The cluster was setup on two node pools. CTFd, MySQL, and Redis ran on one, while the challenges and monitoring stack ran on the other. This was to provide separation throughout the CTF.
I chose to make this a private cluster to reduce our surface area for attacks. As a result of this, all challenges and services that needed to be exposed to the public were behind GCP load balancers.
Given my choice to use a zonal cluster, the control plane was free. I only paid for the nodes that were up during the CTF, which I will go into later.
Everything related to the CTF it's own VPC, while other services like our bastion ran on a VPC separate from the cluster but peered to it. There was firewalling between the two VPC's so communication was mostly into the GKE cluster, with certain exceptions.

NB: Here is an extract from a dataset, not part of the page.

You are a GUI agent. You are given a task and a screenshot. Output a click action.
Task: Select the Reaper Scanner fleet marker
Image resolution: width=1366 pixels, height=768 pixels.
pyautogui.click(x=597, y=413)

Having all of our services behind load balancers increased cost, but it was negligible due to the low volume of traffic. Given that there were about 20 hosted challenges, based on GCP load balancer pricing, you can estimate load balancer pricing as follows:
First 5 forwarding rules @ $0.025/hour x 5 = $0.125/hour
Per additional forwarding rule @ $0.01/hour * 15 = $0.15/hour
Inbound data processed by load balancer @ $0.008/GB (negligible)
Outbound data processed by load balancer @ $0.008/GB (effective October 1, 2022, irrelevant for us)

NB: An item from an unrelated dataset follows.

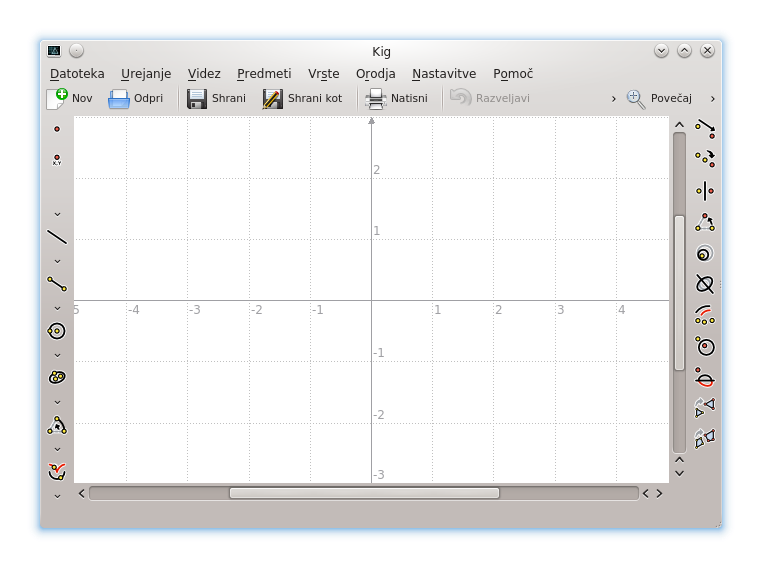Expand the chevron below the Line tool
Image resolution: width=762 pixels, height=568 pixels.
coord(57,261)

Our real networking costs was just under $22 ($21.99) with most of the cost being in GCS. Networking is a cost you cannot predict as you generally do not know how much traffic you will generate. Given the relatively low volume of traffic CTF's generate, this did not pose an issue to us. A partial cost breakdown is shown below (only items with non-zero cost are shown).
All prices shown are in USD.
CTFd and it's related services (MySQL and Redis) ran on it's own node pool on GKE, using e2-highcpu-32
instances. There were a few issues I wanted to talk about.
I thought 1 instance of CTFd was enough, but it soon proved to be too little. I used the recommended number of workers to start off with, which is defined as (2 x $num_cores) + 1
on the gunicorn documentation. I had to up the node pool max size as well as the number of replicas from 1 to 3. After that, it was relatively smooth.
One issue we had was that there were a multitude of updates to our CTFd container, each of which required a restart. Initially, I had an error in my manifest where the update strategy was set to Recreate
instead of RollingUpdate
, which meant that on restart, every pod in the deployment would terminate on restart. I fixed that soon after.
don't make the same mistake I did
Use this
spec:
strategy:
type: RollingUpdate
instead of
spec:
strategy:
type: Recreate
To bring up the supporting services CTFd depends on, I used bitnami helm charts to deploy instances of MySQL and Redis. I configured them to use my existing secrets.
MySQL was deployed with a single master and 3 secondaries in case of any issues related to the database going down. With Redis, I had 3 masters and 3 secondaries for redundancy. With MySQL, I could easily pull backups from the secondaries and recreate our database in the event anything happens, like a GKE persistent volume getting deleted for whatever reason.
Challenges ran on their own node pool, using e2-highcpu-16
insances. It took two nodes to run all of the hosted challenges, with 2 replicas of each.
Each challenge was deployed behind it's own load balancer. I created a jinja2
template for hosted challenges so that challenge developers could create their own manifests, with separate templates for layer 4 and layer 7 challenges so GKE can create the right load balancers.
Each challenge had it's own horizontal pod autoscaler (HPA). The baseline was set to scale up on <50% CPU usage based on the resource requests as defined in each challenge deployment, but that proved to be insufficient. Due to the challenges being finished extremely late, I was unable to have challenges be load tested. This resulted in the provisioned resource limits as defined in the challenge deployment spec being far too high for most challenges, resulting in the overprovisioning of resources. This also results in the HPA being useless in it's base configuration.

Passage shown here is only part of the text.